Le fait que le président de la République et le ministre de la justice soient respectivement président et vice-président du Conseil supérieur de la magistrature (CSM) est également considéré comme un handicap à l’indépendance de la magistrature. ‘’La carrière des magistrats doit être gérée par les magistrats eux-mêmes. Mais souvent, nous sommes déçus quand il y a CSM. Car nous ignorons comment les collègues évoluent’’, s’est désolé le juge Ngom qui prône un mécanisme d’évaluation, avant toute nomination. Mais, selon les révélations faites par l’ancien ministre de la justice, le Pr Serigne Diop, le Chef de l’Etat n’a aucune part active dans la nomination des magistrats, lors des réunions du CSM, sauf s’il s’agit des hautes juridictions. ‘’Ni le Président, ni le ministre ne connaît les magistrats’’, a martelé l’ex-Garde des Sceaux, tout en précisant que ‘’c’est la direction des services judiciaires qui prépare les dossiers’’.

Selon ses explications, tout se prépare en pré-conseil lors duquel le ministre rencontre les membres du CSM. Lors de ces rencontres, poursuit le Pr Serigne Diop, ‘’les débats sont rudes et le ministre ne connaît personne et même s’il avance un nom, il pourrait être suspecté’’. En vérité, conclut-il, ‘’ce sont les membres du CSM qui nomment et le Président ne fait qu’entériner’’. Toutefois, dit-il, ‘’cela ne veut pas dire qu’il n’y a pas de place pour l’amélioration et la critique’’. Le non-respect du principe de l’inamovibilité du juge fait aussi partie des griefs soulevés.

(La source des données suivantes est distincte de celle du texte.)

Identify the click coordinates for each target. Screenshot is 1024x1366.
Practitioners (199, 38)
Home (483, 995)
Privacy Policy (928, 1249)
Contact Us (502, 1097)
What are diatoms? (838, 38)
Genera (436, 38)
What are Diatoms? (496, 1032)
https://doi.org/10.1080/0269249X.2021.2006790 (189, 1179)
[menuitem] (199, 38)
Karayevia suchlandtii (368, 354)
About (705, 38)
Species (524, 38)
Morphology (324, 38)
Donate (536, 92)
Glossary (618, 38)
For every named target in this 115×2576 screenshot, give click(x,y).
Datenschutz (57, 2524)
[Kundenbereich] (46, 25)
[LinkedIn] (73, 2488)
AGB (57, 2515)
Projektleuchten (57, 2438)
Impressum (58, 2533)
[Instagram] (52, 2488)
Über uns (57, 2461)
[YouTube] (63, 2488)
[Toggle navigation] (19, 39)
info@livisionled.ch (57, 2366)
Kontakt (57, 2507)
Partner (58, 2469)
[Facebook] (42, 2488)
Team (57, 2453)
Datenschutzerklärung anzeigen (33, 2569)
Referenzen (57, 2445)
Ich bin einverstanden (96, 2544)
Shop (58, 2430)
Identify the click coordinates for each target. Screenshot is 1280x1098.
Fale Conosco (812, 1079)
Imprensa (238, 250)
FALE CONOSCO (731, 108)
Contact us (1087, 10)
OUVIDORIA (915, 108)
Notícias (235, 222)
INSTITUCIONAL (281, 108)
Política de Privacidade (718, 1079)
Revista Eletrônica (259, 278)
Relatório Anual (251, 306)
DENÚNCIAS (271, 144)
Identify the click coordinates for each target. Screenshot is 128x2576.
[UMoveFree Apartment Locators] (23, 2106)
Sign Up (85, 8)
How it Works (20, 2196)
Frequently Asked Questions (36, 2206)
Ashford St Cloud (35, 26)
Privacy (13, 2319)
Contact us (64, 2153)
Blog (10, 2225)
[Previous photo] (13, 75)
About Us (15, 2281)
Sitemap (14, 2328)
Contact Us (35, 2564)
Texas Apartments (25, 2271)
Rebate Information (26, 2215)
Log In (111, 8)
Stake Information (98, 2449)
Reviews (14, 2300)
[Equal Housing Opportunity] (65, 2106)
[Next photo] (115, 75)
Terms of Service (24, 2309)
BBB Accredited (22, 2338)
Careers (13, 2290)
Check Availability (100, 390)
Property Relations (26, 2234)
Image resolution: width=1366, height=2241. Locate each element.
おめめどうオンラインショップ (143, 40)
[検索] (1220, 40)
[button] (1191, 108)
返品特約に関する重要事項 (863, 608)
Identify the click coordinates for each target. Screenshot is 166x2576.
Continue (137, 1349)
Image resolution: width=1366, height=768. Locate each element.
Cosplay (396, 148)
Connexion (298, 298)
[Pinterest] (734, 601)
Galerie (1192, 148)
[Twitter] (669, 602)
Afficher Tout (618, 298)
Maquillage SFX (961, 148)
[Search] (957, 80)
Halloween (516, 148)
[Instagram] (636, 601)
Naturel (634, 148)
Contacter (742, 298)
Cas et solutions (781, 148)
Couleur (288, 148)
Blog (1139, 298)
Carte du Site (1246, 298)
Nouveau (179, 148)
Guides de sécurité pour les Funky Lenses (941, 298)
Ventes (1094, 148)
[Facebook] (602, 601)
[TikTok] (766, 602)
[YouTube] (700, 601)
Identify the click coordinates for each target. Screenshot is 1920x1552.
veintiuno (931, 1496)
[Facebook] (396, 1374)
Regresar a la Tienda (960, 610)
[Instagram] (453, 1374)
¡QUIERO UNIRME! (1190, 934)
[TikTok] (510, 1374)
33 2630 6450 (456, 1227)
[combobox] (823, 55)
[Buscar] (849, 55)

A ce propos, le magistrat Alioune Niane dénonce le recours abusif de l’intérim et de l’argument de la nécessité de service pour bafouer ce principe. Le magistrat à la Cour des comptes a également déploré le manque d’autonomie financière de la justice. ‘’Même pour acheter un stylo, on passe par le ministère des Finances’’, se désole-t-il.

‘’Les mauvais textes ne peuvent pas rendre un magistrat corrompu’’

Au vu de tous ces écueils, le magistrat Ngom recommande, dans son ouvrage, la nécessité d’aller vers un système équilibré où chacun des pouvoirs, Exécutif et Judiciaire, joue son rôle. A son avis, on ne peut réformer la justice, en laissant en rade les autres institutions et la peur d’avoir ‘’un gouvernement des juges’’ ne devrait pas pousser à renoncer à ces réformes. ‘’Il faut qu’on arrive à comprendre que le magistrat indépendant, c’est celui à qui le peuple a délégué son pouvoir et non une quelconque faction politique’’, déclare le magistrat Niane. Son collègue El Hadj Abdoul Aziz Seck de renchérir : ‘’S’il y a indépendance de la justice, c’est dans l’intérêt de tout le monde.’’

Cependant, pour le Pr Serigne Diop, au-delà des textes, les ressources humaines ne sont pas à négliger dans la mesure où, souligne-t-il, ‘’tout est question d’homme et de responsabilité’’. ‘’Les plus mauvais textes ne rendent pas un juge corrompu’’, peste le professeur de Droit. Un avis partagé par le juge Ngom, puisqu’il conclut dans son ouvrage que ‘’quelle que soit la faiblesse du système, le magistrat doit rendre la justice en toute indépendance’’.